USS pensions: Provost's update
22 March 2018
More than a week has now passed since the HE committee and Branch Chairs of UCU rejected the revised USS pension agreement, put together by joint UUK and UCU negotiators with ACAS mediation.
At UCL, our clearly expressed wish is for continued negotiation, and that is what UUK is offering. I also support the 'talks behind the talks' between UUK and UCU, which I understand are taking place. A stalemate helps no one.
I recognise the continued strain that this has on our staff, both those taking action and those who are not, as well as the impact on our students. To soften the financial impact on striking staff, I have decided that salary deductions for strike days (14 so far) will be spread over a total of seven months. Two days will be deducted from March's payroll and there will be deductions of a further two days pay for each of the next six months for UCL staff who participated in strike action. This idea was suggested to me by a concerned member of staff, after a conversation on the picket line, and I thought it was a good one.
One of the complexities of resolving this dispute is the number of different parties that need to reach agreement within the legal framework and timetable imposed by the regulator. As well as UUK, UCU and individual employers such as UCL, there is obviously the involvement of USS itself. Until recently, USS was relatively silent, but it has now published an update from both the Chief Executive, Bill Galvin, and the Trustee Board on its website.
This provides important information. It is quite technical and, in places, explicitly critical of information provided in UCU publications. You will want to form your own opinion and I would encourage everyone to read this USS communication as background to the new experts' group that will look at the valuation.
I'm also very conscious that people are concerned about equality and diversity aspects of the proposed changes to the USS pensions scheme. UCL recognises that pensions are absolutely an equality issue. We are strongly in favour of a full comparative Equalities Impact Assessment (EIA) being done on whichever set of USS pension proposals are taken forward.
We are fully appreciative of the extremely hard work many of you are contributing to Athena SWAN as we continue to renew our Silver institutional award. UCL has asked the Equalities Challenge Unit if they would relax the deadlines on submissions in light of the strike, however they have refused.
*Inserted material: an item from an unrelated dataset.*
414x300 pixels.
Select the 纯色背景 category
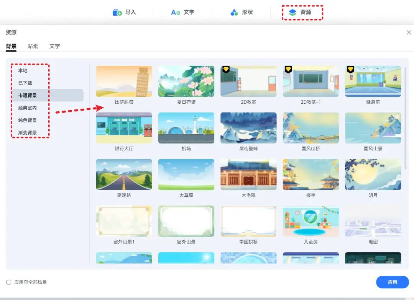click(28, 120)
The Athena SWAN and Race Charter are excellent frameworks for improving equality and we would be against the idea of not participating while the negotiations continue. It would be a pity for our efforts to stall when we are making progress in these areas, and especially before any EIA shows that USS changes would, in fact, deepen inequality. They may, but I sincerely hope they won't - and if an EIA showed that this would be the case, that would offer further grounds for re-thinking the proposals.